As anormalidades foram produzidas de duas formas. Numa primeira fase, imaginando-se invulnerável, Moraes passou por cima da cerca. "Use sua criatividade", disse Airton Vieira, juiz auxiliar do seu gabinete no Supremo, ao repassar encomendas do chefe para o TSE. "Vou dar um jeito", respondeu Eduardo Tagliaferro, chefe da repartição que guerreava na Corte eleitoral contra a desinformação.
"Veja se o ministro vai gostar", anotou Tagliaferro ao contrabandear do TSE para o Supremo dados encomendados por Moraes. "Gostou e está disparando ordens", celebrou Veira, o juiz de estimação do gabinete do minisitro. O vaivém de mensagens faz de Moraes magistrado três em um. Ele mesmo escolhe alvos, ele mesmo conduz a investigação, ele mesmo julga.

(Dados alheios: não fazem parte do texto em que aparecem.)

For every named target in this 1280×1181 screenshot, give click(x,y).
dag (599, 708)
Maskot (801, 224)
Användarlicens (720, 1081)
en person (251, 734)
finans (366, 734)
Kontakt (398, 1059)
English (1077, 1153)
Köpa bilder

Num segundo momento, como que acometidos da síndrome do que estava por vir, Moraes e seu staff decidiram passar por baixo da cerca. O tráfico de relatórios ganhou aparência formal. Vieira, o juiz auxiliar do Supremo, justificou a mudança para Tagliaferro, do TSE: "Ninguém vai poder questionar nada, falar de onde surgiu isso?, caiu do céu?, a pedido de quem?, etc...".
A certa altura, o juiz Vieira foi didático: "Como um juiz instrutor do Supremo manda pra alguém lotado no TSE, esse alguém sem mais nem menos obedece e manda um relatório, entendeu? Ficaria chato." Queria evitar "dor de cabeça" para Moraes. Soou premonitório: "Se alguém for questionar, vai ficar uma coisa muito descarada."
Passando por cima ou por baixo da cerca, a parceria de Moraes com seus operadores produziu um constrangimento muito parecido com o que Gilmar Mendes descreveu ao resumir a promiscuidade das relações de Sergio Moro com Deltan Dallagnol na Lava Jato: "Roubaram galinha juntos". Fizeram isso deliberadamente.